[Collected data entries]

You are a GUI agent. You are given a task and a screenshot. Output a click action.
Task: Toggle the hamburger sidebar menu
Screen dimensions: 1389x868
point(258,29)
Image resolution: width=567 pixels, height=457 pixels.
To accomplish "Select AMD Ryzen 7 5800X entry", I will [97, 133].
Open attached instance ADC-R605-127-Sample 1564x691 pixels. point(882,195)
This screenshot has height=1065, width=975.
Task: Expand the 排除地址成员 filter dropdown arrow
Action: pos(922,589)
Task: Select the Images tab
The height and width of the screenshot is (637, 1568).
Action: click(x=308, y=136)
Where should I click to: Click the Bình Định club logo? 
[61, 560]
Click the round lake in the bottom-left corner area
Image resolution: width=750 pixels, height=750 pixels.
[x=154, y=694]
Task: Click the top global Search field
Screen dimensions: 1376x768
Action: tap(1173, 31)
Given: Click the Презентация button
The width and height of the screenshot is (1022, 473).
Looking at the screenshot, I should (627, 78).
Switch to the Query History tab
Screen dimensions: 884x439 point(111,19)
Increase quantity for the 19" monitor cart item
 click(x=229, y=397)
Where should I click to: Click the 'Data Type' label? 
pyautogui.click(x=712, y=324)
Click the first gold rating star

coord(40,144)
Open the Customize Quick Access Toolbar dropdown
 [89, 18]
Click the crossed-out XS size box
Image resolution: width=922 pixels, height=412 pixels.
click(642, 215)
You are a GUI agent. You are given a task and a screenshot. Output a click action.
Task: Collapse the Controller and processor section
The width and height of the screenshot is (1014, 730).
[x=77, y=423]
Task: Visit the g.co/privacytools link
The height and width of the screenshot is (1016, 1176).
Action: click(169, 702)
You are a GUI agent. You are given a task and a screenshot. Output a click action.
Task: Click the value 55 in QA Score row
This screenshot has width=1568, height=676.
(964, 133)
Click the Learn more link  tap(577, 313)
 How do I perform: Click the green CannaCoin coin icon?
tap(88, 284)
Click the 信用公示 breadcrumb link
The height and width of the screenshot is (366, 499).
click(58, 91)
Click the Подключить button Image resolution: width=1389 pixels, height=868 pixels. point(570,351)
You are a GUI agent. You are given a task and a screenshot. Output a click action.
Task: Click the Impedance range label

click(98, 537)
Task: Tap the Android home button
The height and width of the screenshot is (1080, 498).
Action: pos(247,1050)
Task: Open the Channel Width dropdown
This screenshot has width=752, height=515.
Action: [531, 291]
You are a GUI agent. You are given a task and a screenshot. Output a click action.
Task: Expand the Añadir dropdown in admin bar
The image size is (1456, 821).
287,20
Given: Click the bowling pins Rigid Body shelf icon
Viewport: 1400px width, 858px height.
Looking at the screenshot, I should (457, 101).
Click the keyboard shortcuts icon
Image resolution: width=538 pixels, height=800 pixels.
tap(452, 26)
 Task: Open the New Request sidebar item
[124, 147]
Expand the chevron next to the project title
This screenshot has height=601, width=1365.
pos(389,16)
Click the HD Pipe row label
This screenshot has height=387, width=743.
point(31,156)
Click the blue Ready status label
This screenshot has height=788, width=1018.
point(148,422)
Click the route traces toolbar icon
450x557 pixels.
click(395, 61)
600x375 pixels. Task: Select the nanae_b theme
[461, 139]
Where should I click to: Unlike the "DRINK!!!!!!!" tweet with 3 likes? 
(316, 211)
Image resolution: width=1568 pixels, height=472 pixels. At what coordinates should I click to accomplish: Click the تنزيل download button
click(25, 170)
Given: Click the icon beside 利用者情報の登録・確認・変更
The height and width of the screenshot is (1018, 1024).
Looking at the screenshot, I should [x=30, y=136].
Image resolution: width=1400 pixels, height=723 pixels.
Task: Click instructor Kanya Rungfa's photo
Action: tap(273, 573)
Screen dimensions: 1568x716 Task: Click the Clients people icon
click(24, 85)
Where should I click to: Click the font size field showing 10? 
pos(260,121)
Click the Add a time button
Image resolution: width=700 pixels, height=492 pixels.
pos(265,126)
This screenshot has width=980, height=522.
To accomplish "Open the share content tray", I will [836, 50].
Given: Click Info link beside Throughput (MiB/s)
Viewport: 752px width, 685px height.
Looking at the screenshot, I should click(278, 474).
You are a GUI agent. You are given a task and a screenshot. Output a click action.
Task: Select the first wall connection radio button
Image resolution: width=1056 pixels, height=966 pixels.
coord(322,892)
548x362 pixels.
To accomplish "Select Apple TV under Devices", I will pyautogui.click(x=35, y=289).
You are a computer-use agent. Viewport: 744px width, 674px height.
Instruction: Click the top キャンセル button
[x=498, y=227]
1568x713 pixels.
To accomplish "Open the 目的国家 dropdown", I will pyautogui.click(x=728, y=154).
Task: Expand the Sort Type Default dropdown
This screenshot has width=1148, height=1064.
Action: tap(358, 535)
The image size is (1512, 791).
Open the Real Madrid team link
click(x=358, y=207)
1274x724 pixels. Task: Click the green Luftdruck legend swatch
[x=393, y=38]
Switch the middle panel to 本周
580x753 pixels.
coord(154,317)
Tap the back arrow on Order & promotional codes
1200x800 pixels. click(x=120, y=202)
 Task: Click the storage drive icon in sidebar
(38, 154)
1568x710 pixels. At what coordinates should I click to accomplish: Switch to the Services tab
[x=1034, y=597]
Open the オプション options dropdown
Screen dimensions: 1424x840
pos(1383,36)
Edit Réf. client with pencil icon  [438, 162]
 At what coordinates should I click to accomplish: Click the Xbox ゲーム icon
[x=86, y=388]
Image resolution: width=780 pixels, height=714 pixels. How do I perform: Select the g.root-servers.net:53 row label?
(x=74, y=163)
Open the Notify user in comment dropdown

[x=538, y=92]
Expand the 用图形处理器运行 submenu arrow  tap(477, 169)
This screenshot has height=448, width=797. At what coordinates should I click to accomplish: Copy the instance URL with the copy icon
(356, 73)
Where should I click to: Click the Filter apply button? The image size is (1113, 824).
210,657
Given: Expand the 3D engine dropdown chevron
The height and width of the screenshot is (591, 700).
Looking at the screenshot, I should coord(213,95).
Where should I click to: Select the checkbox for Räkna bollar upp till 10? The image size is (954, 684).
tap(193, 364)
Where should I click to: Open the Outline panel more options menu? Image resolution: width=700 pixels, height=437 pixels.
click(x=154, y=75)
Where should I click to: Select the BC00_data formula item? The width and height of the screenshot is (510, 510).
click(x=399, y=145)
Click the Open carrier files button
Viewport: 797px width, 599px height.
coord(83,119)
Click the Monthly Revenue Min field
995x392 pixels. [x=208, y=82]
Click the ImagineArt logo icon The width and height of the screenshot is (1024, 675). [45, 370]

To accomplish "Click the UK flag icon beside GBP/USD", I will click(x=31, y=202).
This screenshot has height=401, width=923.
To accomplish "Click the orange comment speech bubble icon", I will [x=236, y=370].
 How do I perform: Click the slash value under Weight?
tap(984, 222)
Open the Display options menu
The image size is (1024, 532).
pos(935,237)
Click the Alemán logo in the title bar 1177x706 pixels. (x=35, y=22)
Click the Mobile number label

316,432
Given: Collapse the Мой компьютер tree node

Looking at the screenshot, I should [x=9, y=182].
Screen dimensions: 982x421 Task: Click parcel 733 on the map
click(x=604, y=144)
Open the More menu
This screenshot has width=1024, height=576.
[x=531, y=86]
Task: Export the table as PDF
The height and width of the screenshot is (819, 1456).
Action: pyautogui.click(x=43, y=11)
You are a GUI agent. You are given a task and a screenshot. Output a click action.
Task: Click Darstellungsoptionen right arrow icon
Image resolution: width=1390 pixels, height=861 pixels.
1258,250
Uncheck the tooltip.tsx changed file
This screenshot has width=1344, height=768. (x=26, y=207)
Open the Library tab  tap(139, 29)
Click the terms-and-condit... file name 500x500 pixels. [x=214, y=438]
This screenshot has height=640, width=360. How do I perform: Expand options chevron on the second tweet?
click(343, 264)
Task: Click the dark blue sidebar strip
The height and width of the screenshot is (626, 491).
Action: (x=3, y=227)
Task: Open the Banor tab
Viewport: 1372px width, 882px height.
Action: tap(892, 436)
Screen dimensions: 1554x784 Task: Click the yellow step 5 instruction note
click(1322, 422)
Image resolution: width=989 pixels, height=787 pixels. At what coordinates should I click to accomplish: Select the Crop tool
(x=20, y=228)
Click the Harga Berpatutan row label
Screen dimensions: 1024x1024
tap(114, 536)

[About this task] Extract the lines above from the one containing "Uncheck the tooltip.tsx changed file" to the last line, both included, exactly as written.

[Response for this exercise]
Uncheck the tooltip.tsx changed file
This screenshot has width=1344, height=768. (x=26, y=207)
Open the Library tab  tap(139, 29)
Click the terms-and-condit... file name 500x500 pixels. [x=214, y=438]
This screenshot has height=640, width=360. How do I perform: Expand options chevron on the second tweet?
click(343, 264)
Task: Click the dark blue sidebar strip
The height and width of the screenshot is (626, 491).
Action: (x=3, y=227)
Task: Open the Banor tab
Viewport: 1372px width, 882px height.
Action: tap(892, 436)
Screen dimensions: 1554x784 Task: Click the yellow step 5 instruction note
click(1322, 422)
Image resolution: width=989 pixels, height=787 pixels. At what coordinates should I click to accomplish: Select the Crop tool
(x=20, y=228)
Click the Harga Berpatutan row label
Screen dimensions: 1024x1024
tap(114, 536)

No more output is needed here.